**Task instructions**
Where the listing below reaches the line containing "At what coordinates should I click to accomplish: Open table", start writing out lines exactly, and stop once the line containing "1299x673 pixels." has been written.

**Provided information**
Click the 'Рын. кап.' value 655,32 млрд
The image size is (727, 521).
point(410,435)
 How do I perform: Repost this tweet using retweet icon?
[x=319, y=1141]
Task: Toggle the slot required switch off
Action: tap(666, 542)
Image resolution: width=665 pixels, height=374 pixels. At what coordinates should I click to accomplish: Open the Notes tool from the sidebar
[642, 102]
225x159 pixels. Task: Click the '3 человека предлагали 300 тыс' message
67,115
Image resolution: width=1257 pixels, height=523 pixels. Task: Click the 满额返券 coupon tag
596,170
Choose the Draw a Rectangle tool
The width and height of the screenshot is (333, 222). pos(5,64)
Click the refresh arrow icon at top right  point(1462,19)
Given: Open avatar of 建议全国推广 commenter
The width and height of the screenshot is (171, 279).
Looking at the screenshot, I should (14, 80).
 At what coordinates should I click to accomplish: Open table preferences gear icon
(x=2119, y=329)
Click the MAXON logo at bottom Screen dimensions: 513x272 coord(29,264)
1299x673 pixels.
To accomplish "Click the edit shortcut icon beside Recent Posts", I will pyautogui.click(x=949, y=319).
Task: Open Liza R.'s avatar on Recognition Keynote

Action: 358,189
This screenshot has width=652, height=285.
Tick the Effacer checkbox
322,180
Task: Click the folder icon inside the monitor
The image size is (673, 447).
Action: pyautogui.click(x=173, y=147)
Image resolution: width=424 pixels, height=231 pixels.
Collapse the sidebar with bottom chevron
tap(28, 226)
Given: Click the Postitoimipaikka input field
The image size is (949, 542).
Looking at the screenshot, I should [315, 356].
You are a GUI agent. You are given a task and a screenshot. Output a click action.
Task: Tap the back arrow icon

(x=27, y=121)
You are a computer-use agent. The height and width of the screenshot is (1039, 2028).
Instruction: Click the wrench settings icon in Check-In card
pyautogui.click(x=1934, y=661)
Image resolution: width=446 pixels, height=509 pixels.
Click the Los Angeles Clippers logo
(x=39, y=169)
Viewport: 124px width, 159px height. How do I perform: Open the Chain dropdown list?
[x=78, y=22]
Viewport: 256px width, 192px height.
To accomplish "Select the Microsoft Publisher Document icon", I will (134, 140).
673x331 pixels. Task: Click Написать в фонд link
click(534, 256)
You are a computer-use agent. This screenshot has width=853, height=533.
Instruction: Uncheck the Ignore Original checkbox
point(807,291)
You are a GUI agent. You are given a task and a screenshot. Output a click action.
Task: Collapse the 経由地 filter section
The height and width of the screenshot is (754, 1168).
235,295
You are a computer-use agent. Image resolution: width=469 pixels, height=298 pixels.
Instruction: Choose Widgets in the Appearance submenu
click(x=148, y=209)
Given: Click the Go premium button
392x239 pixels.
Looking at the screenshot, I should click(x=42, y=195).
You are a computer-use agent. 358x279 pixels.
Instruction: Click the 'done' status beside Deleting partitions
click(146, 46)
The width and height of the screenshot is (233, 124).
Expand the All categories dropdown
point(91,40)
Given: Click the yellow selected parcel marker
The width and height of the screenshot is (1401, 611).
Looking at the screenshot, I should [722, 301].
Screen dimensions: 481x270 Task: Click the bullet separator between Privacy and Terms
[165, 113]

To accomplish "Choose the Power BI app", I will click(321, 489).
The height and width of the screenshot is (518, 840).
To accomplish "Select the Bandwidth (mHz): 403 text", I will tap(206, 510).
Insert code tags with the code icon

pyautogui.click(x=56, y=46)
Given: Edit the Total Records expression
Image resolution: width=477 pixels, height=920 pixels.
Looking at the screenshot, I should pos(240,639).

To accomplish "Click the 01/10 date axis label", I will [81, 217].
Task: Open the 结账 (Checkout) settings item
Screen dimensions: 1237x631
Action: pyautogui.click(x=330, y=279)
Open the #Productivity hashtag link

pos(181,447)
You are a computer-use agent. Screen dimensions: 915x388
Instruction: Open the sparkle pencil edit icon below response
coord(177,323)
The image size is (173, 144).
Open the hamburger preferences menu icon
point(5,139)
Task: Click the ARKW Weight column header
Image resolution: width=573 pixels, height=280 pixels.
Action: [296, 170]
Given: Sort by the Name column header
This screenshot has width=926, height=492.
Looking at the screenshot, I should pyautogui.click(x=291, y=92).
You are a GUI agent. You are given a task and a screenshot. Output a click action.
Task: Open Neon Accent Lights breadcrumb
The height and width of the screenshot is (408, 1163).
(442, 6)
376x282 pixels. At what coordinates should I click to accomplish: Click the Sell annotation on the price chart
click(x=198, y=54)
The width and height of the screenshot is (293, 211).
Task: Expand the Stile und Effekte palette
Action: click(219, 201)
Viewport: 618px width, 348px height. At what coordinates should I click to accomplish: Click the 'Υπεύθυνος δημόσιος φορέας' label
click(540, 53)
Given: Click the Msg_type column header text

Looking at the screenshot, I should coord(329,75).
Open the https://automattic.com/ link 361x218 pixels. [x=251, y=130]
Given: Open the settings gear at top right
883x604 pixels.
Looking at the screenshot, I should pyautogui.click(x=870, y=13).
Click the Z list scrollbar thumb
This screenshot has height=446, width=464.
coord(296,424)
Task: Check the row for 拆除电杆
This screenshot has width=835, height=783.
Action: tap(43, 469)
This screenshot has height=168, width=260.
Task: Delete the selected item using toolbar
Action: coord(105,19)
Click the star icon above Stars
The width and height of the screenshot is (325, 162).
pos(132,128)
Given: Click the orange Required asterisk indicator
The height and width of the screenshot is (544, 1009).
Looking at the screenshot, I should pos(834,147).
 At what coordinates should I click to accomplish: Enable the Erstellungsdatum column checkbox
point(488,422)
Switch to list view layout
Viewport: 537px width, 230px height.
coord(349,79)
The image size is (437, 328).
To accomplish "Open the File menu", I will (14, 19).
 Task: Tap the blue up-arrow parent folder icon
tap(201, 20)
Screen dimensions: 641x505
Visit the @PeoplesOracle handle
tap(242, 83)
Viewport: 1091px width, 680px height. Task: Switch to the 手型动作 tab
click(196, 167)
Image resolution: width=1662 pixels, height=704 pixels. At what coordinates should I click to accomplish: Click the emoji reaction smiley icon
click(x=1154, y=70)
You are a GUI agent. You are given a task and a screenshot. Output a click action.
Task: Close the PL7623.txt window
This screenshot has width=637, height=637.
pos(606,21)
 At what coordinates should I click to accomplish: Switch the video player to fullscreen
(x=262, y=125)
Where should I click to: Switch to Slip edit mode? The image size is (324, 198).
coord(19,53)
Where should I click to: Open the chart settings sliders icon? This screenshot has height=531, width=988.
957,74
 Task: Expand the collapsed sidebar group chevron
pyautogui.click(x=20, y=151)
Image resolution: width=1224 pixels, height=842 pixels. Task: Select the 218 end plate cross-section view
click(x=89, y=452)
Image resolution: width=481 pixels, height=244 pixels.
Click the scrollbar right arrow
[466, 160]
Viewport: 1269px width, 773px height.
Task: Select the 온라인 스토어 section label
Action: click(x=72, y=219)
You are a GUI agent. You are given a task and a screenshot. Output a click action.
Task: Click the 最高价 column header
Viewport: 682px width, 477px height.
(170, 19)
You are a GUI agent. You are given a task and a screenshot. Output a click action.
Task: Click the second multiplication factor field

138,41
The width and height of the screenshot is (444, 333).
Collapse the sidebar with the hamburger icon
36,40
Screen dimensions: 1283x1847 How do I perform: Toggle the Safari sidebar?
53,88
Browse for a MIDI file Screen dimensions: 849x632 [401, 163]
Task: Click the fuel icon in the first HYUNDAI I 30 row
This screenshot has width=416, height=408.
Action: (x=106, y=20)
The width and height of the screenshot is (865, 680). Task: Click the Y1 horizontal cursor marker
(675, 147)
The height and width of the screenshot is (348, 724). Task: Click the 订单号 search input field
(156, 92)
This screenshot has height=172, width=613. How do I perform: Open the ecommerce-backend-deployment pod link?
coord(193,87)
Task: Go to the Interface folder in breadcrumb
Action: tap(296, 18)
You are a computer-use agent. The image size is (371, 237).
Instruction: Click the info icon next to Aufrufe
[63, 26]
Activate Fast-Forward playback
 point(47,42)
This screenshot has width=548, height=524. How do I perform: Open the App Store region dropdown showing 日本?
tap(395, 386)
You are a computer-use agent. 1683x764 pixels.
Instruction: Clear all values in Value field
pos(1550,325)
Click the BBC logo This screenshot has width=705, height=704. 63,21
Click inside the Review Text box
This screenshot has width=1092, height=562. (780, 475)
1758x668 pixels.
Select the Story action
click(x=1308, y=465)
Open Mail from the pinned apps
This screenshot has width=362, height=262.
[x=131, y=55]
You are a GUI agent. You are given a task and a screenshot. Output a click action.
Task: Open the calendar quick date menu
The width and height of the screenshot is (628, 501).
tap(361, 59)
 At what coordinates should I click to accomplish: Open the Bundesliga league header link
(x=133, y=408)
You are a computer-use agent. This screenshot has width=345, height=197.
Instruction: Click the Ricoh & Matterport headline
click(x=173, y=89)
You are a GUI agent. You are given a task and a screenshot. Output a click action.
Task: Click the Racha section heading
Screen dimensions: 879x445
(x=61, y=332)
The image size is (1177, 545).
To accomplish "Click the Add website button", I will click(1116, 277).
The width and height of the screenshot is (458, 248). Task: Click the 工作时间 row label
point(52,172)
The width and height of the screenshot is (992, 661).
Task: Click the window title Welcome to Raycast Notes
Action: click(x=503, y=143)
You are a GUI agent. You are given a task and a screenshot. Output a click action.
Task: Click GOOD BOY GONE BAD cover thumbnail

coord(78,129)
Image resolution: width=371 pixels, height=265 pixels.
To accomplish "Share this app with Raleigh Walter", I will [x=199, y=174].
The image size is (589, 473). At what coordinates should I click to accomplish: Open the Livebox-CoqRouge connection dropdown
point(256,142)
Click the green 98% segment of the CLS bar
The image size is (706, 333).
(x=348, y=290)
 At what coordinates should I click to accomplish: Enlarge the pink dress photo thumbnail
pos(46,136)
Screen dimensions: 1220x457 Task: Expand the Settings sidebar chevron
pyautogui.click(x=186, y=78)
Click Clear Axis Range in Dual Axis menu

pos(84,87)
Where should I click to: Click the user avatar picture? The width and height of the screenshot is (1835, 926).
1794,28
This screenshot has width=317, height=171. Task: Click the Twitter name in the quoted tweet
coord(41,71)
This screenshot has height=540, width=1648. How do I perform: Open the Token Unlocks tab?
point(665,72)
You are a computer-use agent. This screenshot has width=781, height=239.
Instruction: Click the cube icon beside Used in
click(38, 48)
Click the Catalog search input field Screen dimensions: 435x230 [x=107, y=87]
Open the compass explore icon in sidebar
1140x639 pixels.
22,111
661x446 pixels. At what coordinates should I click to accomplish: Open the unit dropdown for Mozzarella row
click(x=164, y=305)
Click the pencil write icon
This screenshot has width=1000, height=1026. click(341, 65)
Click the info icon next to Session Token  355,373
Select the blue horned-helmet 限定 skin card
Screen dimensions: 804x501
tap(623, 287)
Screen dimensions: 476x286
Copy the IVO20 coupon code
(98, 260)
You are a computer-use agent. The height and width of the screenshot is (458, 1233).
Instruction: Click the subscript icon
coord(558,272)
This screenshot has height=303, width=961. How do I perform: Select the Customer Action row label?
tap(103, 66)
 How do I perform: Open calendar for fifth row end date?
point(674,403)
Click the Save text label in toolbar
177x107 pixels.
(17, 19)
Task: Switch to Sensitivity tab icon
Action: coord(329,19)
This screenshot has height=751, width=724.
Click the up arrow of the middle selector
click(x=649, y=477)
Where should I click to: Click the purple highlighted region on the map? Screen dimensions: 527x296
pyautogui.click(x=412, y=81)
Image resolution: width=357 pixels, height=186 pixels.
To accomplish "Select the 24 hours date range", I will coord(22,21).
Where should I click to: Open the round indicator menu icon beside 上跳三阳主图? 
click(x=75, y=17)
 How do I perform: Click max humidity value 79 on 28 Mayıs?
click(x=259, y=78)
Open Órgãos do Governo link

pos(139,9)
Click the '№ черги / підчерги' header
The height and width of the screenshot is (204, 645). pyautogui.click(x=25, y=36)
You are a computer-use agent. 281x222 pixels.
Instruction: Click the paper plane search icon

**Exercise result**
 At what coordinates should I click to accomplish: Open table preferences gear icon
(x=2119, y=329)
Click the MAXON logo at bottom Screen dimensions: 513x272 coord(29,264)
1299x673 pixels.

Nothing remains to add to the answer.